The present work has some limitations. First, it is focused on the relationship between breast PDFF and the mammographic and conventional MRI-based density metric. No validation of the reported fat fraction to another MR-based fat concentration measure was performed. However, the employed PDFF methodology has already accounted for confounding effects known from the application of the methodology in other organs. Second, no breast PDFF reproducibility analysis was presently performed. High reproducibility of PDFF for liver fat content and breast fat content in volunteers has been already confirmed [13, 37], therefore PDFF for breast parenchyma fat concentration in patients would be also expected to be high. Third, the employed methodology was based on a bipolar readout acquisition which accounted for phase errors in the quantification but showed failing behaviors in a small number of datasets. Further work using monopolar readout gradient could alleviate such problems [38].
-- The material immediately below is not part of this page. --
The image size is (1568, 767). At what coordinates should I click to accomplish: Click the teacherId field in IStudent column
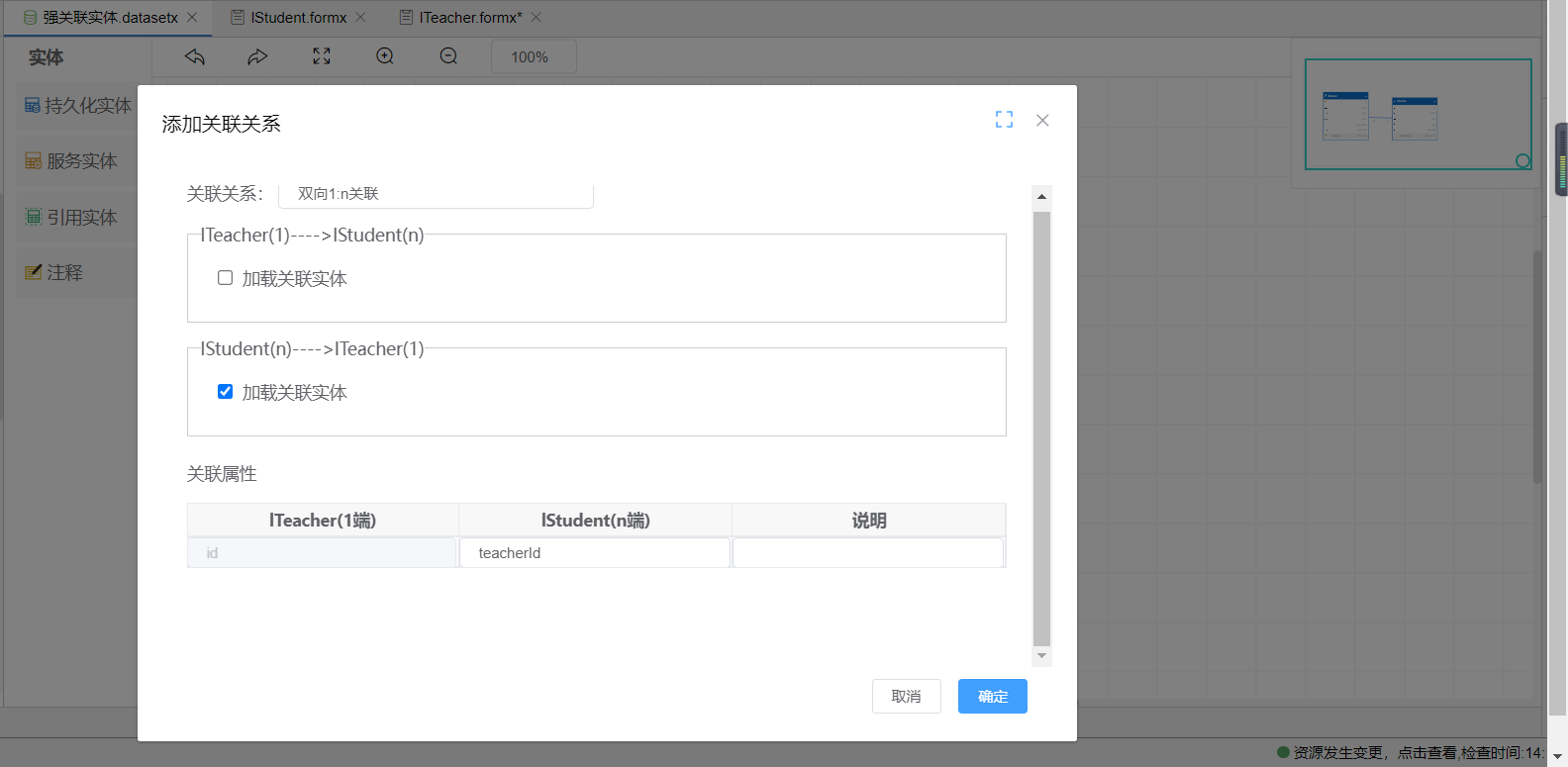pyautogui.click(x=594, y=553)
The proposed breast PDFF mapping is a promising approach to an accurate, user-independent, and non-ionizing tissue fat concentration measurement that is directly comparable with visual mammographic, and conventional MRI-based breast density estimations. The improved concordance of the poor reader reproducibility, its platform and scan parameter independence, and the simple integration of the PDFF in clinical routine breast MRI exams may provide clinicians with a valuable tool for an individualized cancer risk assessment accurate and a reliable evaluation of longitudinal, structural changes in breast density and composition.